*Aim 1*. Extract the passage of the school memoir below from "Feb 27, 2020" up to and including "for that purpose.", word for word.

*Provided text*.
------
Feb 27, 2020
The first time they sent me to the “Hall of Shame” was when I forgot to copy my V’s and W’s. We were learning cursive. In fact, I was relegated to the “Hall of Shame” four times that year. It was the third grade and I was eight years old.
However, third grade was nothing compared to fourth grade. In fourth grade, they’d pull us out from recess and force us to do the missed homework in front of everyone else, leaning against a wall designated for that purpose.
These punishments stopped in fifth grade. However, by that time the fear was already deeply ingrained within me. You can perhaps tell how these experiences are seared on the inner parts of my soul. I will never forget the way they taught us times tables. It is the first time I can remember feeling truly insecure about my academic abilities. They had ice cream sundaes on the walls, and when you’d complete a certain part of the times tables you’d get another scoop of ice cream added to your sundae. Then at the end of the year, there was an ice cream party. Each child could only have as much ice cream and toppings as was in their times table sundae. Of course, I didn’t care about the ice cream. I understood even in elementary school that the primary purpose of the sundae was to shame us, and the final cherry on top of it was that end of semester ice cream party. Thank God I am not the worst was frequently my thought. In fact, this was so traumatic to me I can still remember the names of the students who were the worst, and who were the best. I will never forget them.
This was a special school for gifted children. I had to send in ERB test scores to prove I was highly intelligent. I had to take further testing on top of the ERB, in fact. It was perhaps a more extensive review process, as far as this school testing my IQ, than it was to get into my private high school. However, when I arrived, I found myself completely alone. I was as close to the concept of gifted as a child can be. However, and I hate to say this, most of my peers weren’t. I was relentlessly bullied just like I would have been anywhere else, for thinking differently, for being in some ways behind in my emotional and social development. I had a lot of brain power and no ability to control it. I felt deeply, and I was still learning how to exist as a highly sensitive person in a world which tries to teach highly sensitive people that there is something wrong with them. I think part of the intent behind putting me in the gifted school was to save me from bullying. However, when you’re an 11-year-old kid who hides in the technology lab at recess to read academic articles off of academic databases, you’re not exactly setting yourself up to be invited to all the birthday parties. I wasn’t smarter, or at least I didn’t feel I was. I was just fundamentally different, and I would have probably felt that way anywhere I went.
------
*Dataset excerpts*.
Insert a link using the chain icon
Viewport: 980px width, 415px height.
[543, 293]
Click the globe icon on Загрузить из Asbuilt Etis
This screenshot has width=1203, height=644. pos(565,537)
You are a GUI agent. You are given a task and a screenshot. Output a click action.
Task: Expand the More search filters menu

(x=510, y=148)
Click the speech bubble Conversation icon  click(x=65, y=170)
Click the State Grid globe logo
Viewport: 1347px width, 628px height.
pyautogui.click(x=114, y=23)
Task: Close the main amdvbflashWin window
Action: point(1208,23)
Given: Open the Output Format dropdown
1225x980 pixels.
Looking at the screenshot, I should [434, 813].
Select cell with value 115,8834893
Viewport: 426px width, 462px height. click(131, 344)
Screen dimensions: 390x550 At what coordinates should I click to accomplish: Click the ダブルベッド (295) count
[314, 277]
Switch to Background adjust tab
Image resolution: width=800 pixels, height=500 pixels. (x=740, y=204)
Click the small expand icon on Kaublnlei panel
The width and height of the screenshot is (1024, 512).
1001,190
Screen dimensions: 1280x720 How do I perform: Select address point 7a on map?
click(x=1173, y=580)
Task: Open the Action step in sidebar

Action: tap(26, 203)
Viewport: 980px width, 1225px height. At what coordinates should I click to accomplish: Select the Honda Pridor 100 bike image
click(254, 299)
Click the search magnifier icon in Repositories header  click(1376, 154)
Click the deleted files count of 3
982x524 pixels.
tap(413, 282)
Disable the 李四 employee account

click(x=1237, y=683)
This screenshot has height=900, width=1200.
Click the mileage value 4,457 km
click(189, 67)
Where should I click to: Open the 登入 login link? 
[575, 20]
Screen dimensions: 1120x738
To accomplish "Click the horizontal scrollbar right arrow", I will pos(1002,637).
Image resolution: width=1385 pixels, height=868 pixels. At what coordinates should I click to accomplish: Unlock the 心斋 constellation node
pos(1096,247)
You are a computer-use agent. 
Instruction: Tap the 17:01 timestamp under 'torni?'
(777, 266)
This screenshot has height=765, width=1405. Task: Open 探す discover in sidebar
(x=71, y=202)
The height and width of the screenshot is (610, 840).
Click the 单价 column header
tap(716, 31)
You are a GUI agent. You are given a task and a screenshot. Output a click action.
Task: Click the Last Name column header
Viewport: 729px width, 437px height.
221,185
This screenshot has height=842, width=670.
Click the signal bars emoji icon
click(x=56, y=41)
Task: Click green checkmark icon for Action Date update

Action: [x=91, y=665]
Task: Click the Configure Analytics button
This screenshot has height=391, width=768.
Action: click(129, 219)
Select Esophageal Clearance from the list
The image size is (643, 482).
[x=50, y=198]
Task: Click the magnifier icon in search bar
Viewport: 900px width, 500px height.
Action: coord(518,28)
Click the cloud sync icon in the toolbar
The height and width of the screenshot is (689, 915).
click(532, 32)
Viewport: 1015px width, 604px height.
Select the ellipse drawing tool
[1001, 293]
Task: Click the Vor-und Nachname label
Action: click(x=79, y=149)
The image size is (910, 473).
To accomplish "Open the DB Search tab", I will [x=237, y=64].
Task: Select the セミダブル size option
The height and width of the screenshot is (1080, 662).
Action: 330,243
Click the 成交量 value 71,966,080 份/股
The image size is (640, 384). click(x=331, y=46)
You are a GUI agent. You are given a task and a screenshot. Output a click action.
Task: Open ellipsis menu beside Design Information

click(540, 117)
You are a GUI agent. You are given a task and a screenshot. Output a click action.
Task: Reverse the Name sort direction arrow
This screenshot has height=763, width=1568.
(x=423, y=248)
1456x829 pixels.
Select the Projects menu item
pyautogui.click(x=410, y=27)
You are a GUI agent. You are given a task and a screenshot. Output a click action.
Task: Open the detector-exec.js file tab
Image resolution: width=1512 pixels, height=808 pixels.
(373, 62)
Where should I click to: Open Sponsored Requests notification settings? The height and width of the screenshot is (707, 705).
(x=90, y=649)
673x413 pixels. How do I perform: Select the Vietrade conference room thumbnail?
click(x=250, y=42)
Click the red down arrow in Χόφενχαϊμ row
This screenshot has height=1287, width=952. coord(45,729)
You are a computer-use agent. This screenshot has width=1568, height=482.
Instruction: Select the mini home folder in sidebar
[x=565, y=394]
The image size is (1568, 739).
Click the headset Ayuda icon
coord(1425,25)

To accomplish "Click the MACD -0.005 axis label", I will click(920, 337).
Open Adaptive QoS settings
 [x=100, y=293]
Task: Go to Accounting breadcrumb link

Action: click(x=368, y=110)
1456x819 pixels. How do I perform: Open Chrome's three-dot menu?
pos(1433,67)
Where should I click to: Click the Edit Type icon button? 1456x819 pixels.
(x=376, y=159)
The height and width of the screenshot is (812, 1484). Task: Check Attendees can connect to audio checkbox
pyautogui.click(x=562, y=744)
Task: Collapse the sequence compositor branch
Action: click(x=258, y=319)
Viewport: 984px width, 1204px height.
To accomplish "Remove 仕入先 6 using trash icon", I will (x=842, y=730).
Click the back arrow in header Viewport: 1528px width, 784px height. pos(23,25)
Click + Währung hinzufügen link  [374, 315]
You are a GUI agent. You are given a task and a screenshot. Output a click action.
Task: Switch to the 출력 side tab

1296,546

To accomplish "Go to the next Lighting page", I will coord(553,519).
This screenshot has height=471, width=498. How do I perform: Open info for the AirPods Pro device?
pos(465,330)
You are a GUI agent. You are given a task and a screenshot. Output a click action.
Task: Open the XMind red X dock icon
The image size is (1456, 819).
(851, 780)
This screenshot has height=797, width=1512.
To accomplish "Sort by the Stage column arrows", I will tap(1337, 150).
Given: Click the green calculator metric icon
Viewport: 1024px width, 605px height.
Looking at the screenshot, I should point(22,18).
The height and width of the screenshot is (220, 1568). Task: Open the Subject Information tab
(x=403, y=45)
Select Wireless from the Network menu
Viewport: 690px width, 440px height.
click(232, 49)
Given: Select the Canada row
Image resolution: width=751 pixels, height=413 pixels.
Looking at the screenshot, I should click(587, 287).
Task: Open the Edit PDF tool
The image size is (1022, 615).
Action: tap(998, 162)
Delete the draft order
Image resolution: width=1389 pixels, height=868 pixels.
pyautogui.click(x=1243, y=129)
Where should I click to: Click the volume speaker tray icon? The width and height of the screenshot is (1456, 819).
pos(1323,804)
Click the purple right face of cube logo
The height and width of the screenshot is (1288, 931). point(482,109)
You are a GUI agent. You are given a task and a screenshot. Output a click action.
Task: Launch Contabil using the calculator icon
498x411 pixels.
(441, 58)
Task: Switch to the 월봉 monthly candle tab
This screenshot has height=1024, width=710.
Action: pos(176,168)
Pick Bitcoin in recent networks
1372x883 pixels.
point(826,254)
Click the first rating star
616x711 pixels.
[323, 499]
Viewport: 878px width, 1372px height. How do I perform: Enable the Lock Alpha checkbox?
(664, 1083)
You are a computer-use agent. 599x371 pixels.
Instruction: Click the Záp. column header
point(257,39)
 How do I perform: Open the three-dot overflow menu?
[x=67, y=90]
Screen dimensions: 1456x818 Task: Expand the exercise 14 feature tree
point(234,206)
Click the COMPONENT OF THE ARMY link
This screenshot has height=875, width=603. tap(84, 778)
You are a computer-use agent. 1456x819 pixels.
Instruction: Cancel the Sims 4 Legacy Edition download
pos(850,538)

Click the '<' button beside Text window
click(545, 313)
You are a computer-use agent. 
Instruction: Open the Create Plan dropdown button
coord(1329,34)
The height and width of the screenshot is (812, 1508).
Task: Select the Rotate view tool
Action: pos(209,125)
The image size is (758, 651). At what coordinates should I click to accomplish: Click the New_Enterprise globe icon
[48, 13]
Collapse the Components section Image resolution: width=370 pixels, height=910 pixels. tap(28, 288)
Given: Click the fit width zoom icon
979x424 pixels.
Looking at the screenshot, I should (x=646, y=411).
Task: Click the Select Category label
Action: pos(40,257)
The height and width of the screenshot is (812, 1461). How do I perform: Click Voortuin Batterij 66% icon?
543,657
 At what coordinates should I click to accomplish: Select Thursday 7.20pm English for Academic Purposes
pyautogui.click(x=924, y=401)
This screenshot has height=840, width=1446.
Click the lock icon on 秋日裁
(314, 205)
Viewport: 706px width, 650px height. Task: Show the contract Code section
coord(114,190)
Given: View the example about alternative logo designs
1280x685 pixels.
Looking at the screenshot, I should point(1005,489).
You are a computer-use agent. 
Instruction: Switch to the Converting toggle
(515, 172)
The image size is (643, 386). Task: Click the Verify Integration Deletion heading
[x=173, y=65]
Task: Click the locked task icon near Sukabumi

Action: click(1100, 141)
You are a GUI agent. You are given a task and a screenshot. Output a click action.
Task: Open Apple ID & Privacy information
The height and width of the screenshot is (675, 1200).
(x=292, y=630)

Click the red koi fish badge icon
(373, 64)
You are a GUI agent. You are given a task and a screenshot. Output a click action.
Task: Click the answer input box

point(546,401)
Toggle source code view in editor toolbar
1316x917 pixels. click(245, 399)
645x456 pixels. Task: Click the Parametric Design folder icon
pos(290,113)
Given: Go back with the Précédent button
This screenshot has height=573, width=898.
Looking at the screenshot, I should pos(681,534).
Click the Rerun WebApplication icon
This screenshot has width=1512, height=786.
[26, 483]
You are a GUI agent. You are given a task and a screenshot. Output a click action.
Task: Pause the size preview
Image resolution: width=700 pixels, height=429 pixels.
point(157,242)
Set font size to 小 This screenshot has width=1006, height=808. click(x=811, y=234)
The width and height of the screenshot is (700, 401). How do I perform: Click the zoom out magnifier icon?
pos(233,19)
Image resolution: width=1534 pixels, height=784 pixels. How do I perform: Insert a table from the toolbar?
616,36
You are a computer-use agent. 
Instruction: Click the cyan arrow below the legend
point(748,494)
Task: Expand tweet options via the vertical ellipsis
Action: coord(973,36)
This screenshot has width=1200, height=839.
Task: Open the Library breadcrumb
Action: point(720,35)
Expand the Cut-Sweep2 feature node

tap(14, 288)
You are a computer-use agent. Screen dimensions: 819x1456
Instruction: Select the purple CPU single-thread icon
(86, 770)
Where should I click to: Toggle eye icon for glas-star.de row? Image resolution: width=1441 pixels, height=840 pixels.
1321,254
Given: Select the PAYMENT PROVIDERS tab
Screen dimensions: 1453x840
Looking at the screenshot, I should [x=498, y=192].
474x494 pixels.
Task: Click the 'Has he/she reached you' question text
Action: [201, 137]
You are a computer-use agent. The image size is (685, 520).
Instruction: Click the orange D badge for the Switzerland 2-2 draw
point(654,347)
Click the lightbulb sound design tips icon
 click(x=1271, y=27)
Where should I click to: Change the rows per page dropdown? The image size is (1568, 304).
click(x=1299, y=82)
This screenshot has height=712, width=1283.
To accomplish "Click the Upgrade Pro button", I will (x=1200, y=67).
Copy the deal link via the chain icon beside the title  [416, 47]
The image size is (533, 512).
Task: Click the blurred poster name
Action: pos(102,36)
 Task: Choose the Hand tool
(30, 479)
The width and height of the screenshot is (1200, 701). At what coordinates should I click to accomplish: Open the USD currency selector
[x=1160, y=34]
------
*Aim 2*. Copy the rows above word for word, from the first row up to and including the line with "Click the search".

*Exercise output 1*.
Feb 27, 2020
The first time they sent me to the “Hall of Shame” was when I forgot to copy my V’s and W’s. We were learning cursive. In fact, I was relegated to the “Hall of Shame” four times that year. It was the third grade and I was eight years old.
However, third grade was nothing compared to fourth grade. In fourth grade, they’d pull us out from recess and force us to do the missed homework in front of everyone else, leaning against a wall designated for that purpose.

*Exercise output 2*.
Insert a link using the chain icon
Viewport: 980px width, 415px height.
[543, 293]
Click the globe icon on Загрузить из Asbuilt Etis
This screenshot has width=1203, height=644. pos(565,537)
You are a GUI agent. You are given a task and a screenshot. Output a click action.
Task: Expand the More search filters menu

(x=510, y=148)
Click the speech bubble Conversation icon  click(x=65, y=170)
Click the State Grid globe logo
Viewport: 1347px width, 628px height.
pyautogui.click(x=114, y=23)
Task: Close the main amdvbflashWin window
Action: point(1208,23)
Given: Open the Output Format dropdown
1225x980 pixels.
Looking at the screenshot, I should [434, 813].
Select cell with value 115,8834893
Viewport: 426px width, 462px height. click(131, 344)
Screen dimensions: 390x550 At what coordinates should I click to accomplish: Click the ダブルベッド (295) count
[314, 277]
Switch to Background adjust tab
Image resolution: width=800 pixels, height=500 pixels. (x=740, y=204)
Click the small expand icon on Kaublnlei panel
The width and height of the screenshot is (1024, 512).
1001,190
Screen dimensions: 1280x720 How do I perform: Select address point 7a on map?
click(x=1173, y=580)
Task: Open the Action step in sidebar

Action: tap(26, 203)
Viewport: 980px width, 1225px height. At what coordinates should I click to accomplish: Select the Honda Pridor 100 bike image
click(254, 299)
Click the search magnifier icon in Repositories header  click(1376, 154)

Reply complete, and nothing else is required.